# [What to do]
Return every line of the records that includes the string "computer".
━━━
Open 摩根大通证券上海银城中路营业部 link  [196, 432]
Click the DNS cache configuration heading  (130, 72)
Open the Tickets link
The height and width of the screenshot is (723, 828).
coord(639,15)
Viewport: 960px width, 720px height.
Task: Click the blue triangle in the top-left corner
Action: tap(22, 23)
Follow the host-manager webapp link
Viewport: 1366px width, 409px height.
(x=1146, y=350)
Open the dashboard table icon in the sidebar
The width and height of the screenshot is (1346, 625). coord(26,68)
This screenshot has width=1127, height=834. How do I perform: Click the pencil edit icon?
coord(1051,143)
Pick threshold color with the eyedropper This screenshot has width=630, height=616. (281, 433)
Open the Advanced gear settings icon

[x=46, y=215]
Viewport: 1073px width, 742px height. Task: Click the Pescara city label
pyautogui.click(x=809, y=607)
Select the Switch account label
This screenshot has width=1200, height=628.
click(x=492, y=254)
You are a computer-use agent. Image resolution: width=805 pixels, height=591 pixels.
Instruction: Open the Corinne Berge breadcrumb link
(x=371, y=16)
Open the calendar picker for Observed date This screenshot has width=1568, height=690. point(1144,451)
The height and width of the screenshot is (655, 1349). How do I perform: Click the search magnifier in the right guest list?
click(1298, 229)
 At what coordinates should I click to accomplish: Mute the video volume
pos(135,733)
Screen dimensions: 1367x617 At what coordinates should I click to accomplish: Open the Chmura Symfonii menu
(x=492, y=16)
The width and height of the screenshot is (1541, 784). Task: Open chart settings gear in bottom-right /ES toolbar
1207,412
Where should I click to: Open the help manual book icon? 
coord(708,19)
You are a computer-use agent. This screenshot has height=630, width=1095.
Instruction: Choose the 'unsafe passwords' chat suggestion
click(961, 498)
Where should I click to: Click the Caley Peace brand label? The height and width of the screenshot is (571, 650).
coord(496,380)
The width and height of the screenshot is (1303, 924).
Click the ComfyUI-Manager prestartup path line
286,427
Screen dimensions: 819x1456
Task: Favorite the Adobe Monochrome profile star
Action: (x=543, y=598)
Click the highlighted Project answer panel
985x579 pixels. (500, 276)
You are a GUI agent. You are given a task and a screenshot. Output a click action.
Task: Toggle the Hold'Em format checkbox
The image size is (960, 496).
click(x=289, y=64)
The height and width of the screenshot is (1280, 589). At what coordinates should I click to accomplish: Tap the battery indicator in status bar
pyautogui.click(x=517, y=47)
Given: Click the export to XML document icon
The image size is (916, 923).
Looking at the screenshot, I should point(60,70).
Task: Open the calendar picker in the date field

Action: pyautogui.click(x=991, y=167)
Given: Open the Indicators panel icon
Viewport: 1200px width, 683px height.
━━━
# [Answer to the problem]
You are a computer-use agent. Image resolution: width=805 pixels, height=591 pixels.
You are a computer-use agent. This screenshot has height=630, width=1095.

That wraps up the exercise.